In a growing market like China, used cars are hard to find so almost everyone buys a new car, even if it's junk because a junk car beats no car. In other countries, there are plenty of used cars. The average age for cars on the US roads is 11 years. If you're looking at a new car with no options and possibly dodgy quality, you can get a car of known high quality with possibly more options for the same price if you're willing to go used.

That limits the bottom of the market for new cars. Especially in the last 10-15 years when the used car market has filled up with more and more high quality cars. 30 years ago quite a few cars were pretty much junk by 100,000 miles, but cars form the last two decades can go much further with few problems. My 1992 Buick was in great running condition when I sold it. My SO's 1996 Subaru is chugging along just fine in the hands of her ex.

We don't see cars try to break into the US market like the Yugo or the VW Bug anymore because those cars new can't compete with 10 year old Hondas.

That may change a bit when consumers start demanding EVs. The old ICEs won't cut it except as an interim car until they can get an EV. Some low price EVs might sell to consumers wanting to get into any EV, but a $20,000 EV from China is probably going to be a pale substitute for a Model 3. The used market for Leafs and other existing EVs might pick up a bit too.

Additionally the US safety rules are pretty strict as are the standards in most developed countries. What sells new in developing countries won't meet the safety standards in those countries without modifications that will add weight and reduce range. I was reading something a few months back that an Indian car maker is trying to break into the European market and going through the European crash tests and their cars are failing spectacularly.

Even if Chinese battery makers really ramp up their battery production, they have a ways to go before they can compete against auto makers in developed countries. Faraday Future and some other start ups with Chinese backing are designing their cars in California and talking about building their first factories in the western US in part because the world's most prestigious car design school is in Pasadena (my father's alma mater Art Center School of Design) and also building cars for the US market first automatically makes them legal and desirable in every other developed country (once changes are made like right hand drive in some countries). Then they can introduce it to the Chinese market as a foreign designed car built by a Chinese company.

FF is stumbling and looks like they will be out of money before reaching production. Lucid appears to still be in the running and there are some others coming along behind Lucid, one or more may survive.

It's notable though that even though Lucid should be able to get industry contacts in China, they went with Samsung for batteries. The batteries may be made in China, but they will be made to Samsung's standards and cost the same as Samsung batteries from any other country.

■ ■ ■

Task instructions:
A - Name every specific car model that the passage on car markets mentions, not counting brand names used alone.
B - From the passage on car markets, translate this sentence into Spanish: "The average age for cars on the US roads is 11 years."

■ ■ ■

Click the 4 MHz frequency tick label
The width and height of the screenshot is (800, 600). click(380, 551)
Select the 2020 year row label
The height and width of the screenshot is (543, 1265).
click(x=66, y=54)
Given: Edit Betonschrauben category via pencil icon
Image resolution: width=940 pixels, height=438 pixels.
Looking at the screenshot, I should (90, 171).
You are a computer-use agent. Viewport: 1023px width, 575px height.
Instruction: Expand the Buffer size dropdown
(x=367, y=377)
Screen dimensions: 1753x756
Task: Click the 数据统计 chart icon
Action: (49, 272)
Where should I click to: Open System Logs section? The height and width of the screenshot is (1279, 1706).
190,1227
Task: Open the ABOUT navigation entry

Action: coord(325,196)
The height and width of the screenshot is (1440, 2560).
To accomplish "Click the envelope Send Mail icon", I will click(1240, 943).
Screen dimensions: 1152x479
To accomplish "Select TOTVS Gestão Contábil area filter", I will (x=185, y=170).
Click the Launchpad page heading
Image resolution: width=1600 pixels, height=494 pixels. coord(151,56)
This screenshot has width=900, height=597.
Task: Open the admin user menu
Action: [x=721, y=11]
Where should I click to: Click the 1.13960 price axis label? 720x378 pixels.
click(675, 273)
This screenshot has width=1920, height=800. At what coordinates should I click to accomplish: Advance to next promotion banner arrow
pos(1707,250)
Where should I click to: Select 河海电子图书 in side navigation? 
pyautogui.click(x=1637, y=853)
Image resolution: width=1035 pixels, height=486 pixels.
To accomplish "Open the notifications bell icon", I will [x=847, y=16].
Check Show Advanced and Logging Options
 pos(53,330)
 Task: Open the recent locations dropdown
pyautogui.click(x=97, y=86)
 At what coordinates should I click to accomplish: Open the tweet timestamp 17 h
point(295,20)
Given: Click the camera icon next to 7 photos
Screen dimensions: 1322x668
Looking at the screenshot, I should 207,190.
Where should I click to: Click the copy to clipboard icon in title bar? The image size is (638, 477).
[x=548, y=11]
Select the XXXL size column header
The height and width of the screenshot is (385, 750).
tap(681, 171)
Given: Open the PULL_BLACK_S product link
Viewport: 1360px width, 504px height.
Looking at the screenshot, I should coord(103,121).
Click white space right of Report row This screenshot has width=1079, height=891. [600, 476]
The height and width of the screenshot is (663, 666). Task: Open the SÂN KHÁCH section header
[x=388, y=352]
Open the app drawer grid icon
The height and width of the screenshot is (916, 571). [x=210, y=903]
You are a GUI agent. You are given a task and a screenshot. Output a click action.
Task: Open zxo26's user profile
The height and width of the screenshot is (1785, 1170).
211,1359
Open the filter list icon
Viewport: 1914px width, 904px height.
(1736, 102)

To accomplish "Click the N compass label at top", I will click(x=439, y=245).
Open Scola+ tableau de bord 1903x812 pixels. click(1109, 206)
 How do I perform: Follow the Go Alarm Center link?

■ ■ ■

Responses to the exercise:
A -
- Yugo
- VW Bug
- Model 3
- Leaf

B - La edad promedio de los automóviles en las carreteras de EE. UU. es de 11 años.